* **ACTIVITY**
Scan the data below and pick out the lines containing the word "agent".

* **DATA RECORDS**
╭──

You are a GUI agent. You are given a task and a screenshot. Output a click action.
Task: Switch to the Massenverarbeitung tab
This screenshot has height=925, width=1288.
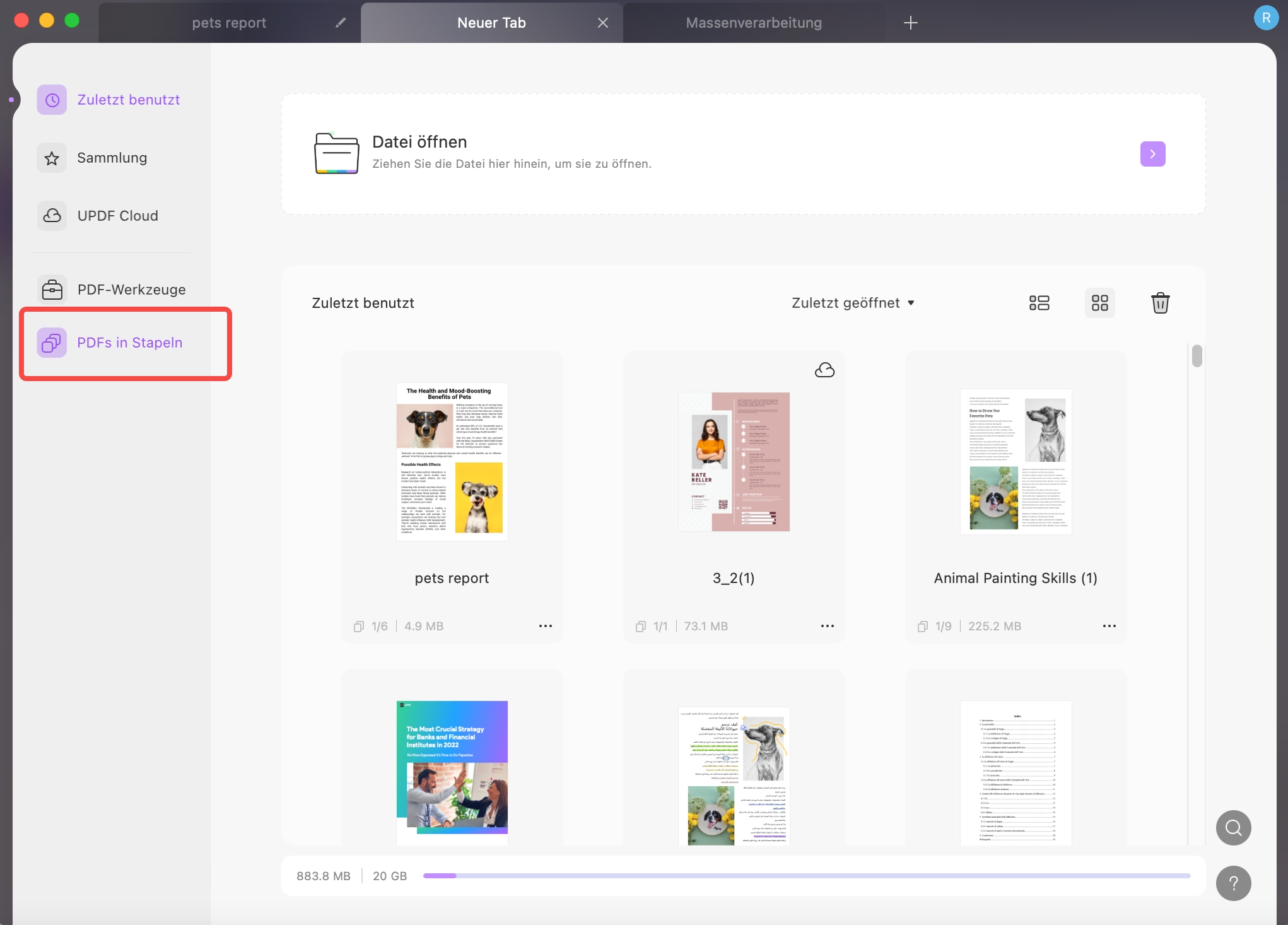pos(753,23)
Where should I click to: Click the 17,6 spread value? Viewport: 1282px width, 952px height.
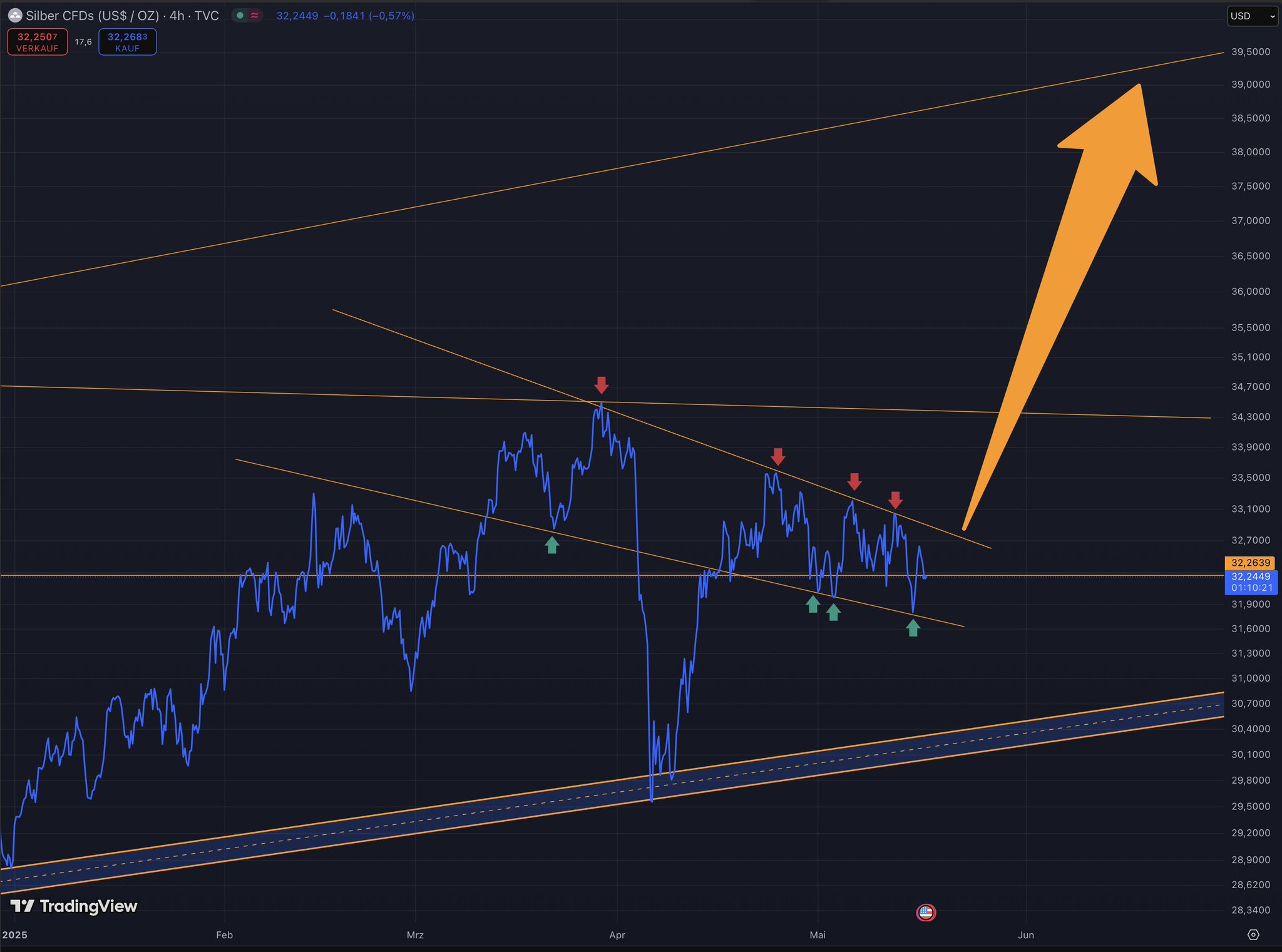tap(83, 42)
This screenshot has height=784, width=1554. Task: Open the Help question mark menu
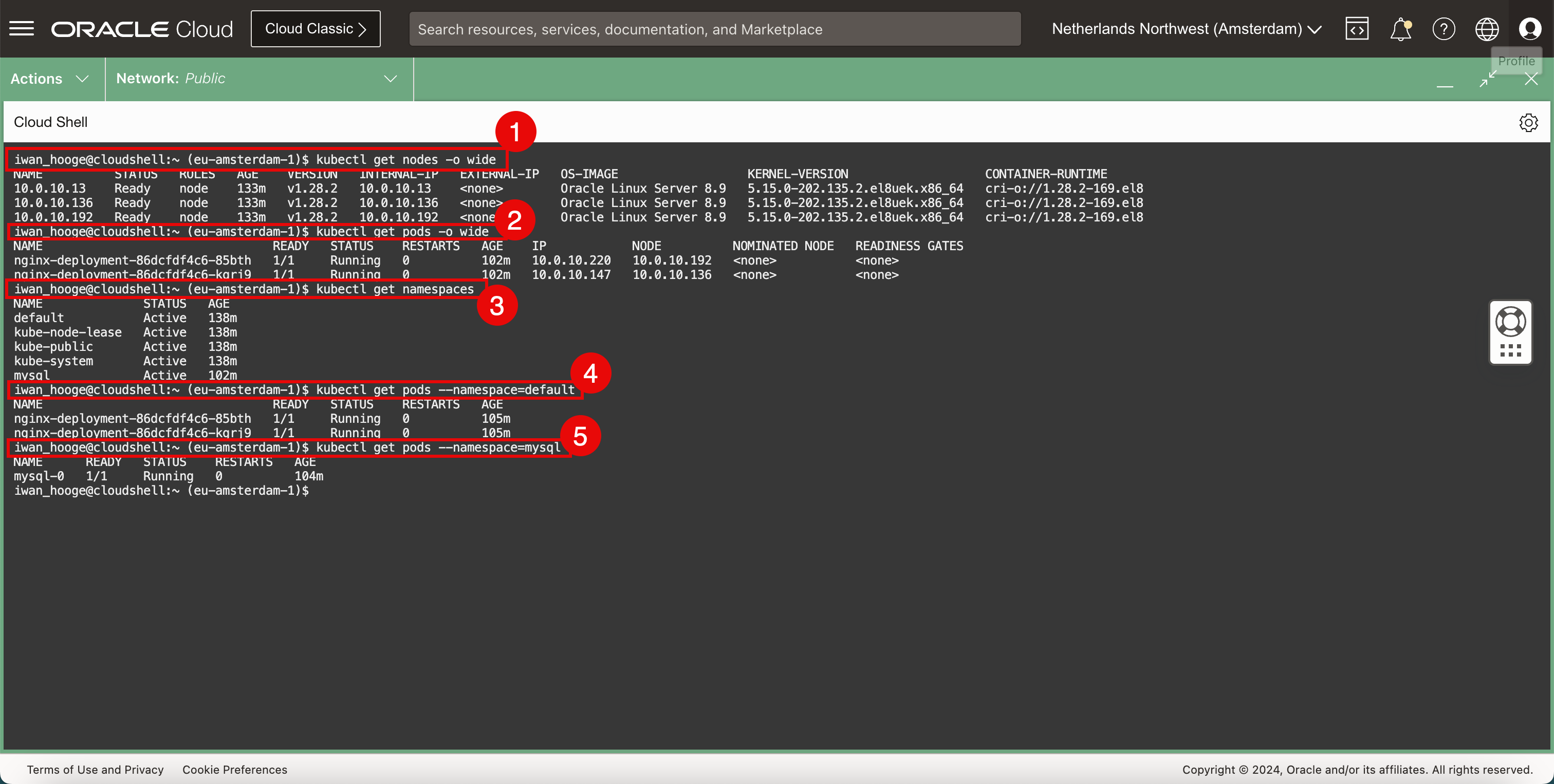[x=1444, y=28]
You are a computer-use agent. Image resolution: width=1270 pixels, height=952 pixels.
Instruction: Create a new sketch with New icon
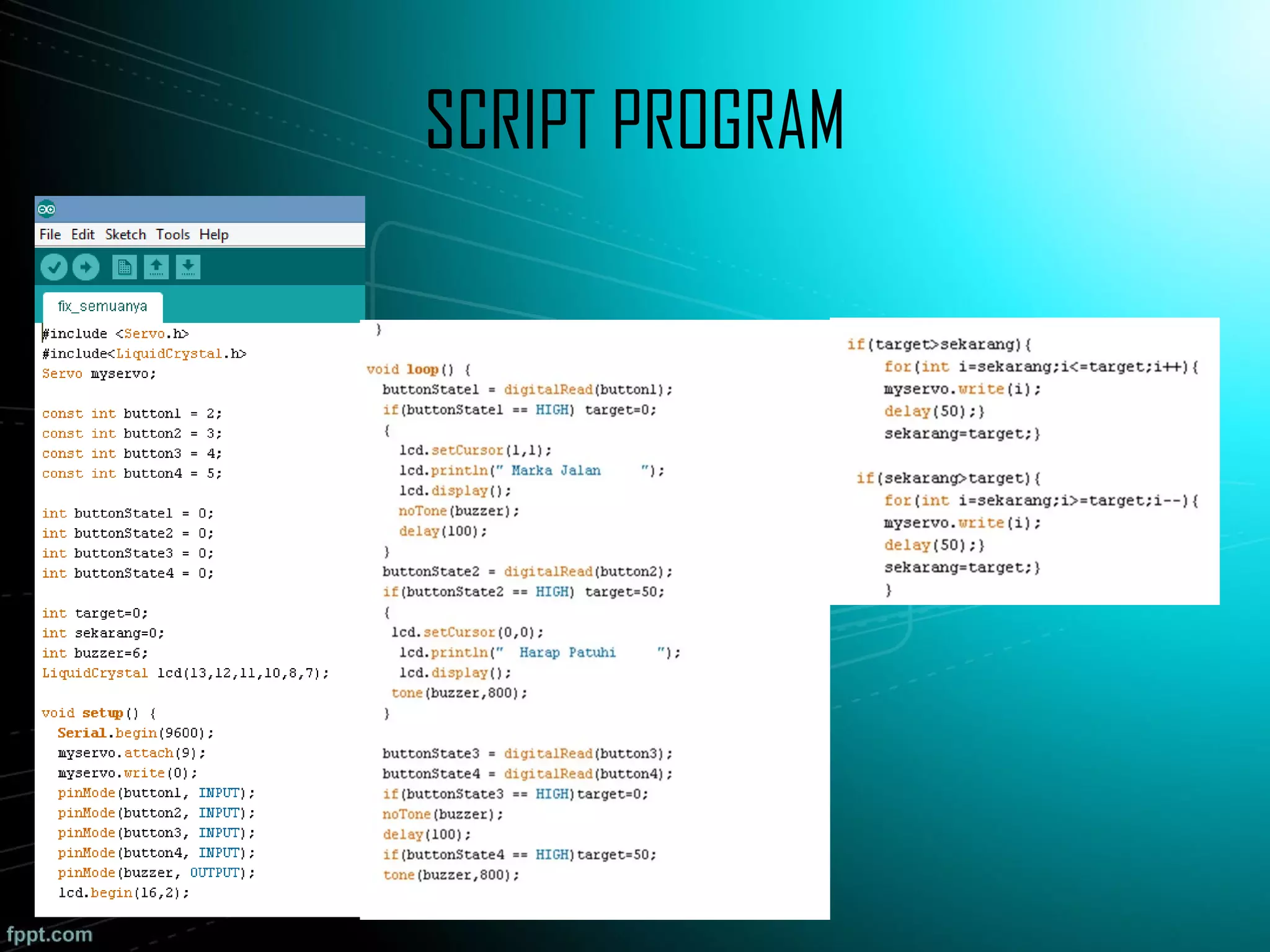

╰──

* **ANSWER BOX**
You are a GUI agent. You are given a task and a screenshot. Output a click action.
You are a computer-use agent. Image resolution: width=1270 pixels, height=952 pixels.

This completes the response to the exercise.